Lecture | Michael Yonan on the Bavarian Rococo
This week in Chicago, at Northwestern:
Michael Yonan | The Bavarian Rococo, the Outlier of Eighteenth-Century Art
Block Museum of Art, Northwestern University, Evanston, Illinois, Wednesday, 17 May 2023, 5pm

Wieskirche, designed by the Zimmermann brothers, near Steingaden, Germany, 1745–55, view toward altar (Wikimedia Commons, 2019).
Bavarian rococo art and architecture has long received both attention and derision from art historians. It is incredibly sophisticated in design and seemingly totally out of sync with the broader narrative of European art: backward-looking, regionally influential, and exuberantly unrestrained in its abundant use of ornamentation. As part of the Warnock Lecture Series, this talk will explore what we can do with this visually arresting art and suggest that it deserves a firmer place in art history.
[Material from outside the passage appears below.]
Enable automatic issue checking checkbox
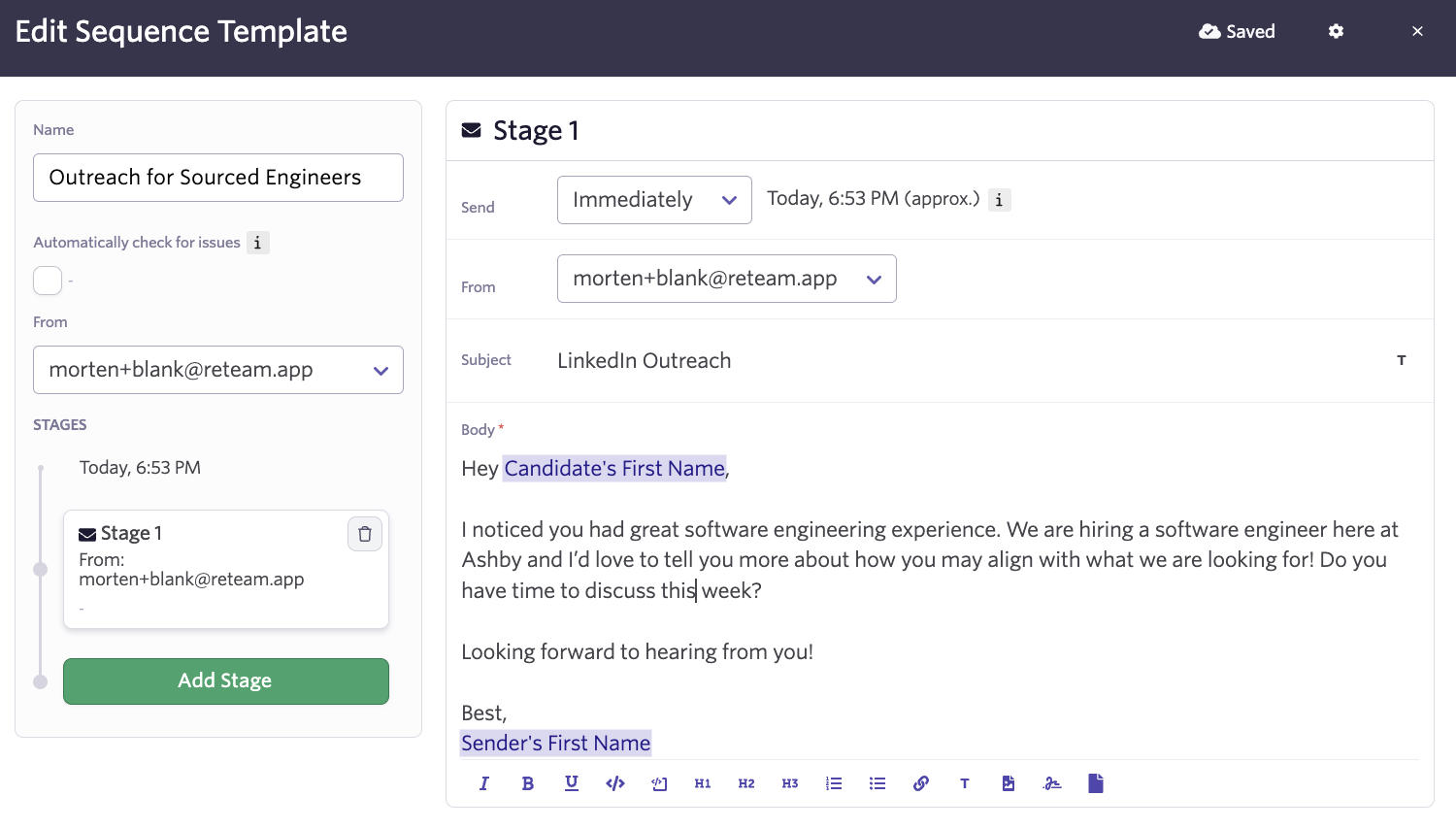 [48, 281]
Michael Yonan is Professor of Art History and Alan Templeton Endowed Chair in the History of European Art, 1600–1830, at the University of California, Davis. His areas of research are eighteenth-century European art, the decorative arts, material culture studies, and art historical historiography and methodology. He is the author of Empress Maria Theresa and the Politics of Habsburg Imperial Art (2011), Messerschmidt’s Character Heads: Maddening Sculpture and the Writing of Art History (2018), and with Stacey Sloboda is co-editor of Eighteenth-Century Art Worlds: Global and Local Geographies of Art (2019). In 2022 he was visiting guest professor at the Institute for Culture and Aesthetics, Stockholm University, Sweden. He is currently writing a book on materiality in art history.